ホーム > 連載・寄稿 > 千家尊福国造伝 > 記事一覧 > 千家尊福国造伝 第9部・大社教総裁へ④山県官僚派が逆襲―“兵糧攻め”で木曜会崩壊 山陰中央日報 2018年11月27日掲載

千家尊福国造伝 第9部《大社教総裁へ》④ (2018年11月127日掲載)
山県官僚派が逆襲―“兵糧攻め”で木曜会崩壊

岡本雅享

 尊福入閣から2ヵ月後、明治41(1908)年5月の第10回総選挙で政友会は過半数を獲得、西園寺公望内閣は順風満帆に見えた。ところが同年7月初め、首相は突然総辞職を公表する。原敬は6月下旬、その辞意を知る4日前に、西園寺の兄・徳大寺実則侍従長から、山県が現内閣の社会党取締りが不十分だと上奏し、天皇が不安を抱いたと告げられていた。西園寺は「四面より辞職を促がされたる如く見ゆ」と、同月29日の原の日記にある。

 
尊福を高く評価し、負債を承知で入閣させた原敬
(国立国会図書館蔵)。

 後継の桂太郎内閣は、尊福の後任に研究会幹部で反政党派の岡部長職をあて、主要大臣を山県派で固めて逆襲に出た。42年春の議会では、尊福らが38年に成立させた貴族院改正令を改定。38年令に従えば、41年末で男爵議員が64人で子爵の63人を上回る状況になっていた。44年の伯子男爵議員選挙でそれが現実となる前に子爵70人、男爵63人以内に固定する改定案を強引に通したのだ。

 この時、反対した木曜会の敗北を決定付けたのは、「国家に勲労又は学識ある者」から勅任された終身の勅撰議員たちだった。23年の第1回議会の61人から、38年で125人に増大した官僚主体の彼らは、伊藤博文内閣の政党への接近に反発する中で、茶話会と無所属派の二会派に結集。二派は幸倶楽部という合同体をつくり、貴族院内で研究会をも上回る勢力へと拡大していく。

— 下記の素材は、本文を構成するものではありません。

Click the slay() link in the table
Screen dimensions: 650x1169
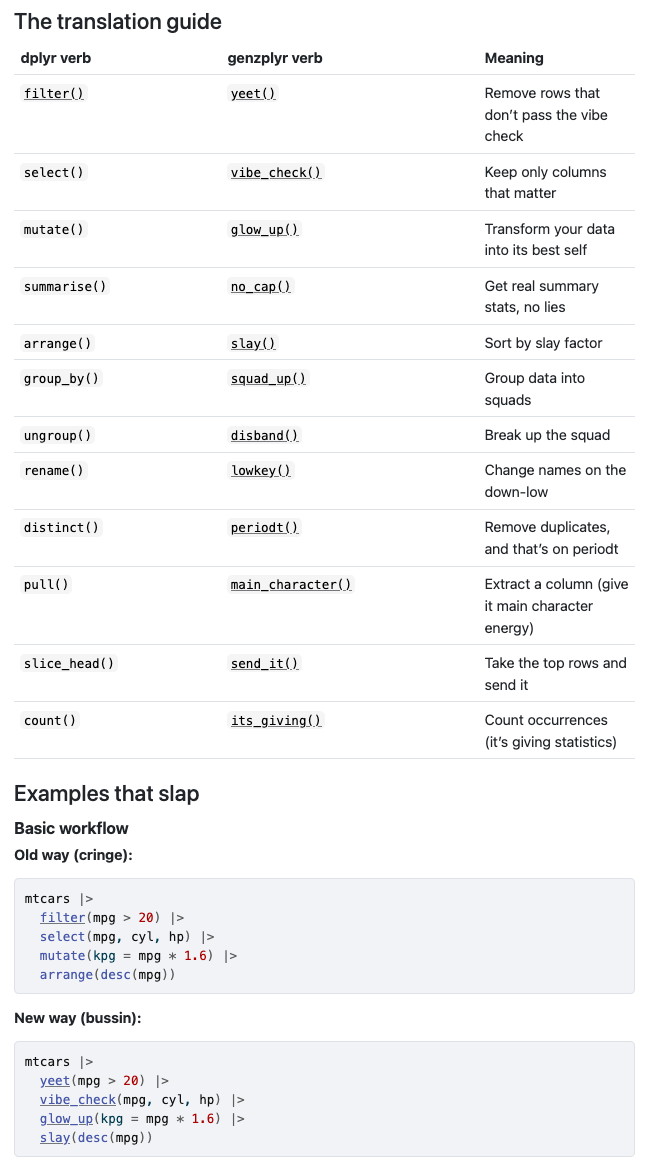tap(253, 343)
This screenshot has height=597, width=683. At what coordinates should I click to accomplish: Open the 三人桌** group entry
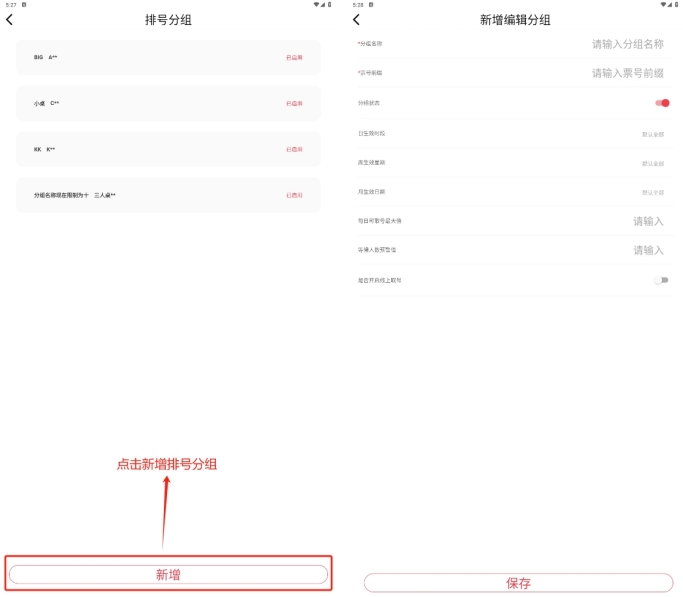click(x=168, y=196)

30年代長く政権を担った山県と桂は、彼らを掌握、10人足らずの伊藤派と大差をつけていた。

 子爵に有利な貴族院令改定で、研究会も桂内閣支持へ傾き、孤立した堀田正養は42年4月半ば、同会から除名され失脚した。いっぽう山県官僚派は、木曜会については会自体の壊滅を図る。すでに尊福入閣の翌月、幸倶楽部の主導下で、二七会に対抗する男爵議員選挙母体・協同会を作っていた。木曜会員に対しては、桂内閣の農商務大臣、大浦兼武(幸倶楽部)が警察官僚時代に民党員を苦しめた「兵糧攻め」と呼ばれる、借金取立てと収賄を組み合わせた策略で切り崩しにかかった。

 木曜会員には生活を議員歳費に依存する財力のない宮司や公家、大名分家などが多く、彼らの面倒を見つつ、大社教へも支援していた尊福は、多額の負債を蓄積していた。41年3月下旬、原に入閣を打診された時、尊福は自分の負債が原因で内閣が足をすくわれる危険性を憂慮し、二度にわたり就任を固辞した。西園寺と原が負債処理を助けると申し出、尊福がその厚情に応えて入閣した経緯を、原敬日記は記す。その弱点を、山県派は突いたのだ。

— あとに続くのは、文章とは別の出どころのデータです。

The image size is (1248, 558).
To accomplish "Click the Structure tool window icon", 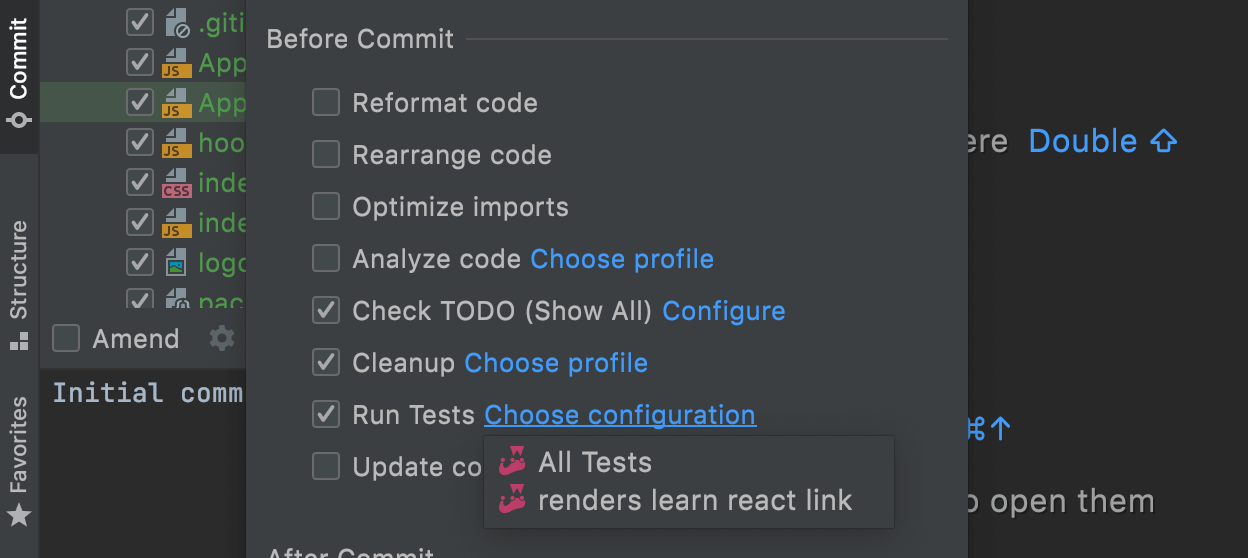I will point(19,342).
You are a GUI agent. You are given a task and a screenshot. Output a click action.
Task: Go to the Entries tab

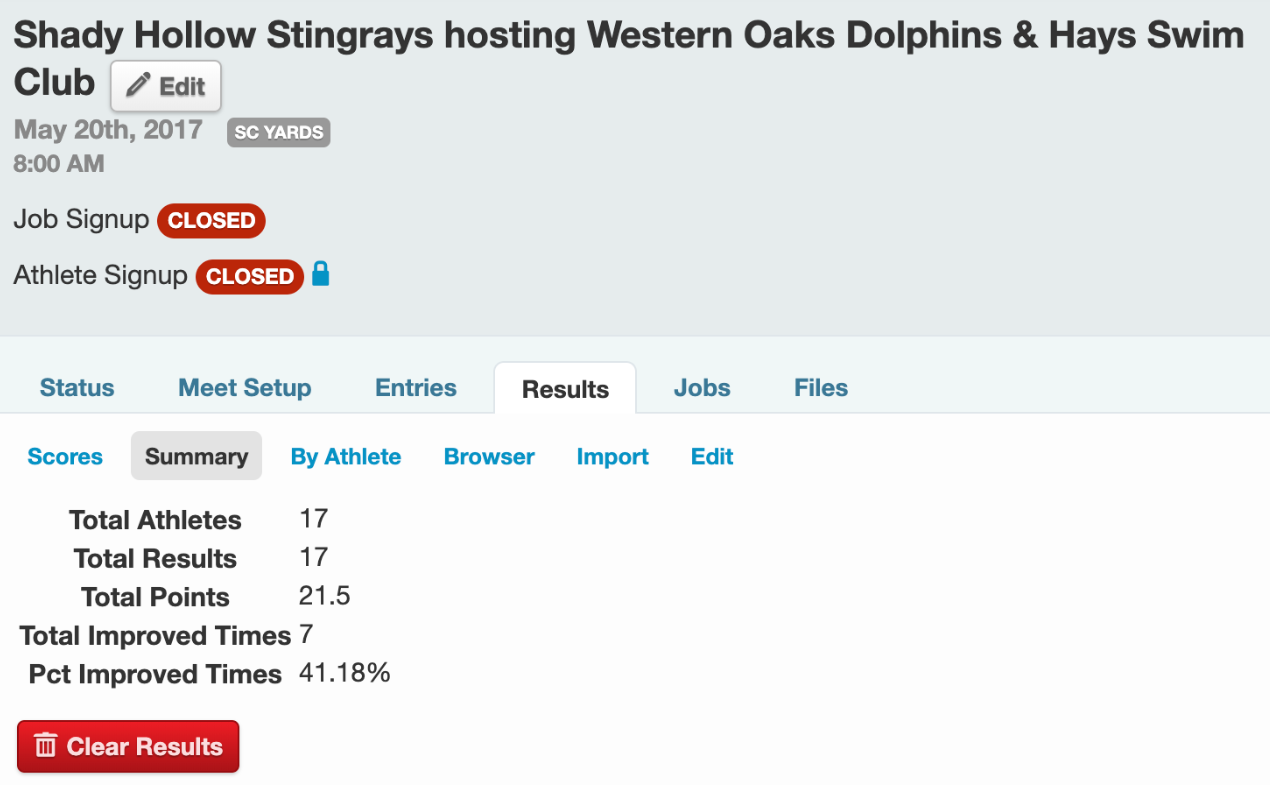click(416, 388)
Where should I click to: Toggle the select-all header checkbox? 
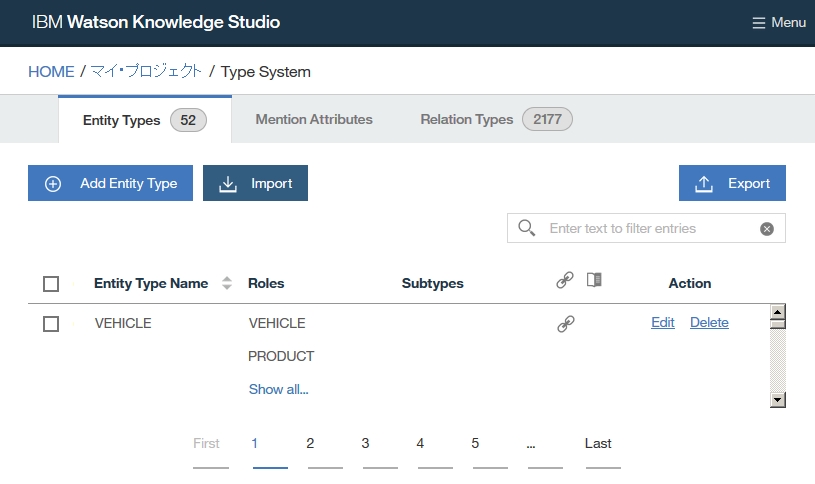click(x=51, y=284)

 山県派は尊福の借金問題を暴露して、その動きを封じつつ、動揺する会員の離反を促した。尊福の連帯保証人になっていた杉渓言長(すぎたにときなが)に目をつけ、返済を強く迫らせる一方、仲間を率いて木曜会を脱ければ、杉渓の負債は取り消し、多額の資金も渡すと持ちかける。

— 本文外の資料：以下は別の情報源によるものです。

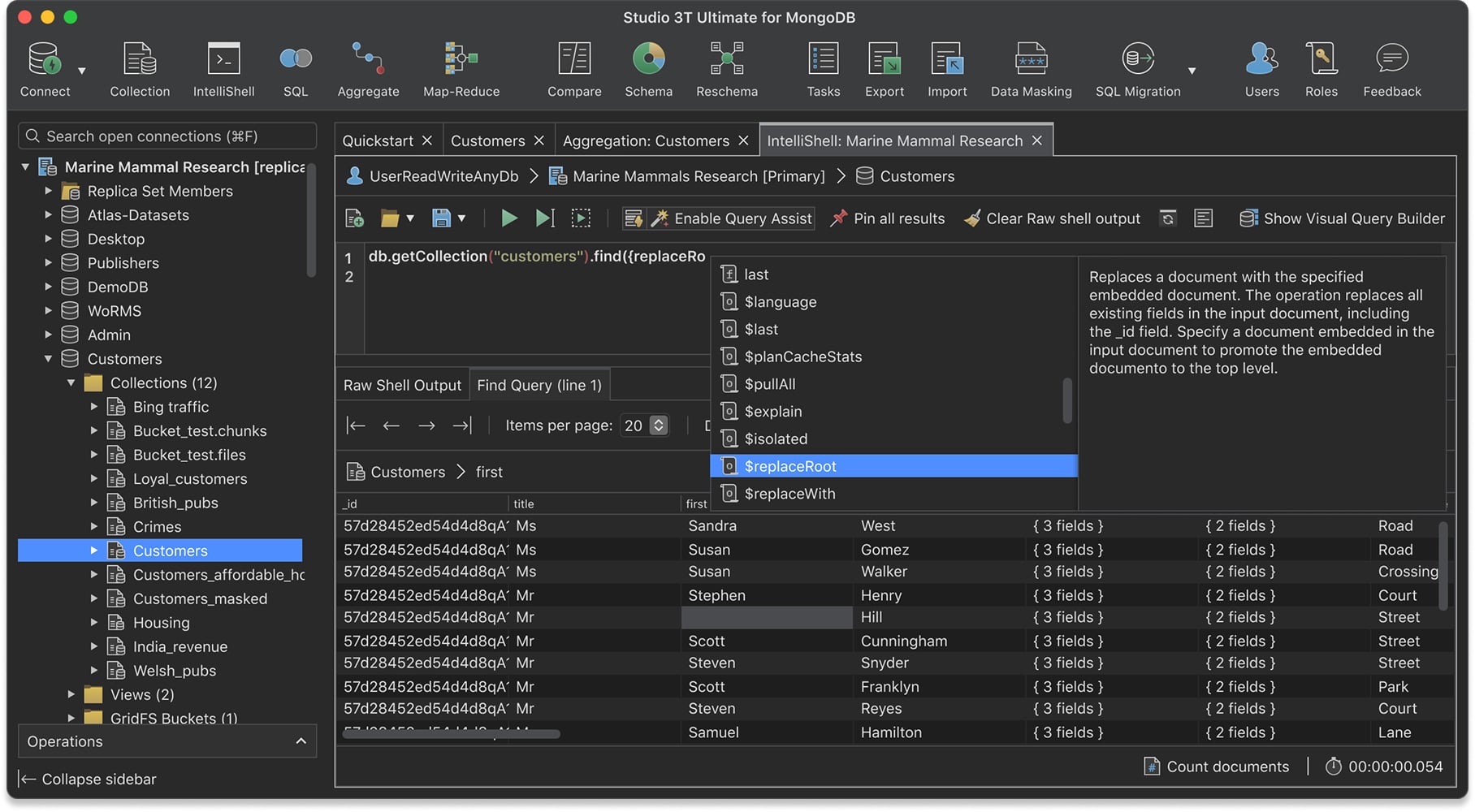Viewport: 1475px width, 812px height.
Task: Click the Reschema icon
Action: (726, 70)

 杉渓は43年2月半ば、15人を伴って木曜会を離れ、清交会を新設した。これを機に41年末に53人を擁した木曜会の結束は崩れ、43年末で25人へ減少。選挙母体・二七会も協同会に競り負け、翌44年7月の第4回伯子男爵議員選挙で惨敗する。木曜会は10人となり、大正2(1913)年1月末に解散、尊福は純無所属となった。

 「千家尊福負債のため、到底政界に立つこと能はざるに到れる」と、原が日記で嘆く苦境に陥ったのだ。